Со своей стороны Дагоберт изо всех сил старался уверить себя в том, что Хильдерик не будет вождём. Ему так хотелось дать молодому сопернику почувствовать то же, что чувствовал он, когда падал наземь, отомстить за направленное в грудь острие меча. Дагоберт надеялся на победу – а в результате проиграл. Что может быть ещё более жестоко, чем отомстить, подав человеку надежду и отобрать у него её, когда желаемое будет почти маячить перед носом! О, если бы Дагоберту удалось отомстить именно таким образом!

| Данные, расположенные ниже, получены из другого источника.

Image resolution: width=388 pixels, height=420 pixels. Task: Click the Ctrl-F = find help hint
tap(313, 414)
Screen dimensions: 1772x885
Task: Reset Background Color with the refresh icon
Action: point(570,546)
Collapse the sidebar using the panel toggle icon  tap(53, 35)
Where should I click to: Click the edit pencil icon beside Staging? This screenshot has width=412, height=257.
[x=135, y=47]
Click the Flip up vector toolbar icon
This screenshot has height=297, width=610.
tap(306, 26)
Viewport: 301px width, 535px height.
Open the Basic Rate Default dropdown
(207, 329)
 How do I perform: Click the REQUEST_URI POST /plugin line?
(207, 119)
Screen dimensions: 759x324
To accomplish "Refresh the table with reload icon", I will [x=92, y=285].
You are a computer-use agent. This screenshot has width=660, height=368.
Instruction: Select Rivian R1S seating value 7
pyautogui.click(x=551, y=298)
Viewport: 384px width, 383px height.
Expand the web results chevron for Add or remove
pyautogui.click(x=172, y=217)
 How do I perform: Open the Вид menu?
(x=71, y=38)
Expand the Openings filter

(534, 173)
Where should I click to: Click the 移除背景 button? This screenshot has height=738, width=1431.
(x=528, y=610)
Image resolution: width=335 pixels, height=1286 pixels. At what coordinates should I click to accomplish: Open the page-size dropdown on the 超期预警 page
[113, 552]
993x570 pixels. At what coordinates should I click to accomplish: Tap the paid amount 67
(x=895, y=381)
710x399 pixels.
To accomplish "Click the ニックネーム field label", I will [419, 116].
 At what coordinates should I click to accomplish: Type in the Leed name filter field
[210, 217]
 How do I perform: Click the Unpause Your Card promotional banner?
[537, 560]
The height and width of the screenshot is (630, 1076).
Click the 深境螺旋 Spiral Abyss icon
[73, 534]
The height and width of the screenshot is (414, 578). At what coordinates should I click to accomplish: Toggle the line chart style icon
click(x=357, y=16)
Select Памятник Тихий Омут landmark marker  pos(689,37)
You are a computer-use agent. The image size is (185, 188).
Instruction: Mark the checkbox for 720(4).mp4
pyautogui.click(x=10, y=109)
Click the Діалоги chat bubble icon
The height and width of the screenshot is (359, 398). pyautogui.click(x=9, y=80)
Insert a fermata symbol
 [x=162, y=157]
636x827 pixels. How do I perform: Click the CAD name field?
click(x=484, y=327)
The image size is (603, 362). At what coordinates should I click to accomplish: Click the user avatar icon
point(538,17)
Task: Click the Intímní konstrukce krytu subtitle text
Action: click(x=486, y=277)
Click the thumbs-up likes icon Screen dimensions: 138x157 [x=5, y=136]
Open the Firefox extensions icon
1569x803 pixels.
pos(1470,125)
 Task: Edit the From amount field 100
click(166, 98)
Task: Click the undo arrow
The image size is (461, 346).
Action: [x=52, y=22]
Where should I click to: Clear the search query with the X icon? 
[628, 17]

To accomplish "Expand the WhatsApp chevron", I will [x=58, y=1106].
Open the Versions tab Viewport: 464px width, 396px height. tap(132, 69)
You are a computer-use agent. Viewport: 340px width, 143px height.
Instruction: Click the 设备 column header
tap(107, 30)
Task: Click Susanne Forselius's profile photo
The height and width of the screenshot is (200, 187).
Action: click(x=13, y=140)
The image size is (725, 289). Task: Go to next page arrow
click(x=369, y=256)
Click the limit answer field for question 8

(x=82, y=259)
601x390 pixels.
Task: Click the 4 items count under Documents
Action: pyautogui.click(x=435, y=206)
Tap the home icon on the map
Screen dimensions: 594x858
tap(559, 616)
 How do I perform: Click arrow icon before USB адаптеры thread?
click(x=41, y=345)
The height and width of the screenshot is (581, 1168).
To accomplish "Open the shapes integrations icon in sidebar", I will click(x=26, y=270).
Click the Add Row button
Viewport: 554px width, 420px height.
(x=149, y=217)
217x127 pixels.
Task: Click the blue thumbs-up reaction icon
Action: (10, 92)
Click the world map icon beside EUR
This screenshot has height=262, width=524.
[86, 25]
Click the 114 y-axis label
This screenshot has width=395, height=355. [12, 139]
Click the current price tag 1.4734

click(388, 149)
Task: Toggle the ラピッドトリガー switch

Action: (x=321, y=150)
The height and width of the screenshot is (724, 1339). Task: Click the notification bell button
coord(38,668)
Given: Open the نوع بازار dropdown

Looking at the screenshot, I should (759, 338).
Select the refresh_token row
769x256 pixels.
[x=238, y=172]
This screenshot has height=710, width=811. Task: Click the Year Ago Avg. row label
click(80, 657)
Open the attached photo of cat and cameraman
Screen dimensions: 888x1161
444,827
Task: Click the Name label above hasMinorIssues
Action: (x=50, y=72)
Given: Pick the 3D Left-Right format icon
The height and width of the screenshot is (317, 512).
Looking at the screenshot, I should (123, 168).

Но сегодня ему было суждено проиграть дважды. Когда франки побежали собирать стрелы, уже начинало темнеть, но их зоркие глаза быстро высматривали искомое в сумерках. Каково же было изумление Дагоберта, когда уже сотни голосов грянуло: «Хильдерика Длинноволосого в вожди!». Он услышал звон оружия, которым потрясали франки, увидел, как взметнулись вверх их руки. Смесь гнева, удивления, ощущение невосполнимой потери и горечи наполнила сердце проигравшего воина. Проиграть рядовому неприятно, проиграть вождю - почётно. Злость должна была бы схлынуть, но Дагоберт не собирался внимать голосу разума, позволяя ярости проникать все глубже в сердце. Едва не дрожа от холода расползающегося в груди ледяного гнева, Дагоберт неохотно поднял вслед за остальными свою правую руку, выражая готовность подчиняться новому конунгу. Теперь Хильдерик вождь. Дагоберт будет вынужден слушать его и защищать, пока он король. Его власть священна. Но если случится так, что он потеряет её – Дагоберт будет в числе первых претендентов на первенство. А если этого не случится – что ж, рыжеволосый поможет Хильдерику уронить то, что само так охотно пришло ему в руки.

А новый конунг уже чувствовал себя в своей стихии, хоть и не верил до конца в происходящее с ним, когда воины подняли его на щиты. Ушла из под ног земля. Небо, наоборот, стало ближе. Прямо над Хильдериком горела первая звезда, проступившая на небе. Его нёс на щитах единый живой организм - ЕГО дружина, и они пойдут туда, куда он захочет повести их. Теперь он вождь. Он первый. Он самый сильный, самый ловкий – иначе они не выбрали бы его. Запах вечернего воздуха опьянял, весь мир вдруг приобрел совсем иные, сочные, яркие краски. Хильдерику казалось, что теперь он – хозяин всего и вся земля принадлежит ему, как и всё небо. Молодой вождь был пьян своим ощущением внезапно свалившегося на него счастья. Исчезли воспоминания о бое с Дагобертом, исчезли сомнения, тайные страхи - и Хильдерик утонул в рёве голосов, прославляющих его.